As far as the docs are concerned, I think they would profit from seeing two tabs for all mutation code between JSON and RDF, as this is definitely not clear for any new users, and not easy to explain how they work.

You could also use a doc page that explains how the two store data differently. User.likedPosts is not the same thing as User and likedPosts for example.

I could definitely add way more, but just preliminary thoughts…

J

Thanks. Those valid points will go under GraphQL DQL interoperability evolution.
You’ll notice that we have updated the DQL quick start and illustrated it with JSON. I also found it difficult for new user to have the quick start showing RDF mutation while we are using JSON output. So we definitely want to go JSON first and we will introduce RDF when it really helps the user : in some export / import cases, RDF makes more sense (at least to me).
Tabs for JSON and RDF in the doc is a good idea. We will try it where it makes sense.

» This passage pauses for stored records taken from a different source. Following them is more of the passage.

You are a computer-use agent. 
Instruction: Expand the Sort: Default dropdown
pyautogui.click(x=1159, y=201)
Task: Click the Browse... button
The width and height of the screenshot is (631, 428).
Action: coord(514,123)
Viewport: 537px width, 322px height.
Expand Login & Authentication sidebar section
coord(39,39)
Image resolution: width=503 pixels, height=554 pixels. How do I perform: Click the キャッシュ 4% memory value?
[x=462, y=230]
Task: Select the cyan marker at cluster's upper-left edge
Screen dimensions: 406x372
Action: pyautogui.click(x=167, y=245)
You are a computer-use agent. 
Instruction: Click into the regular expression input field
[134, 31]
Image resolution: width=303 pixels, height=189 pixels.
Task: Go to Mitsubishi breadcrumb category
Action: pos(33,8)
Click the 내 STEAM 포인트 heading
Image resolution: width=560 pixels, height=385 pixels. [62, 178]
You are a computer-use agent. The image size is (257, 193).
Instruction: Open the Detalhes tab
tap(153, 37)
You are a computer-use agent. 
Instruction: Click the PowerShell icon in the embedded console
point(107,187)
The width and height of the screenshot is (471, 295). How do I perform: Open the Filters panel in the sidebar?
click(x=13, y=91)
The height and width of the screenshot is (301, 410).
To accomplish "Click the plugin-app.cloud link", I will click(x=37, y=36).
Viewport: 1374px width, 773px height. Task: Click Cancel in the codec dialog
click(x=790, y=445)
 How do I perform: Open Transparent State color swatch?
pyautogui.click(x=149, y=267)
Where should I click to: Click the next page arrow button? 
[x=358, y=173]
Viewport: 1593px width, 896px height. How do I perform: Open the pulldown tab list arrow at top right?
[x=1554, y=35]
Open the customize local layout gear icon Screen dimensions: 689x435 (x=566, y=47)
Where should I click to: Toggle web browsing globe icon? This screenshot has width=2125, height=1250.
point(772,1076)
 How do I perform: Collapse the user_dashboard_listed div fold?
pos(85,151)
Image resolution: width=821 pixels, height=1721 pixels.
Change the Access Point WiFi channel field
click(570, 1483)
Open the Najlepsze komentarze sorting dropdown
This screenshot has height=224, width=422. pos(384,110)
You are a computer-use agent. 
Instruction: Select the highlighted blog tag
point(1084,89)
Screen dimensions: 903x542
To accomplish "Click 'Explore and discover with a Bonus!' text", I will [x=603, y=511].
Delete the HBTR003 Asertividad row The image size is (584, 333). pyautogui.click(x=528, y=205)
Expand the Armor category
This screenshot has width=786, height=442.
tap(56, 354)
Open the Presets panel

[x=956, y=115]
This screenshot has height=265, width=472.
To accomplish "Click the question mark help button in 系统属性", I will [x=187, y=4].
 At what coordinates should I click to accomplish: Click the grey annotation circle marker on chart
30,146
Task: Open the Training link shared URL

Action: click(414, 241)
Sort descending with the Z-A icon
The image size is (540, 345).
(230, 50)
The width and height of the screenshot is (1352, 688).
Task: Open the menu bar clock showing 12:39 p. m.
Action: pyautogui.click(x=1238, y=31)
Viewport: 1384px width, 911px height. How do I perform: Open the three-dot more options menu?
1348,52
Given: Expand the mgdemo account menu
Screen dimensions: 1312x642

That said, I’d like to refocus this thread on DQL recipes for data cleaning.

1 Like

So not sure exactly what you mean here, but a few examples come to mind:

Rename a node:

Delete a node (with cascade delete / detach):

Copy a node:

Delete orphan nodes:

Not sure if these help,

J

2 Likes

Thanks @jdgamble555 , that is helping. I would add some queries to identify issues. The Migrating Data reference is giving good mitigation options when you already know that you have a data migration to do and what should be done. I’d also like to compile queries to identify issues. Let’s say someone did a GraphQL schema update without paying attention to the data migration implications and now has a probably some odd data.
The goal is to evaluate a product feature (UI or external tool) to analyze the graph data knowing the current GraphQL schema and provide a list of potential problems and offer options to correct them.